### [Extract to read]

=-=-=-=-=

Source of Employment

The Hong Kong tax system is based on the territorial concept. Salaries tax is imposed on all income arising in or derived from Hong Kong from an office or employment or any pension irrespective of whether tax on that income has been paid in other jurisdictions.

In determining the source of employment, the following three factors are relevant:

  • the place where the contract of employment was negotiated and entered into, and is enforceable;
  • the employer’s place of residence; and
  • the place of payment of the employee’s remuneration.

In general, if all three factors take place outside Hong Kong, the employment is regarded as located outside Hong Kong. However, the Inland Revenue Department reserves the right to look beyond these factors in appropriate cases.

Further information can be obtained through the following link.

=-=-=-=-=

### [Exercise tasks]
1. In the passage on source of employment, what concept is the Hong Kong tax system based on?
2. Why does the passage on source of employment say salaries tax applies to Hong Kong employment income even when tax on it was already paid in another jurisdiction? Answer in one to three sentences.
The listing after this passage is separate material with no connection to it.

### [Supplied data]
=-=-=-=-=

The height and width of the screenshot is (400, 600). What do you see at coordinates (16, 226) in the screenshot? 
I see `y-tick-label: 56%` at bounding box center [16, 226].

=-=-=-=-=

### [Task solutions]
1. The territorial concept.

2. The Hong Kong tax system is based on the territorial concept. So salaries tax is imposed on all income arising in or derived from Hong Kong from an office, employment or pension. Tax paid on that income in other jurisdictions does not change this.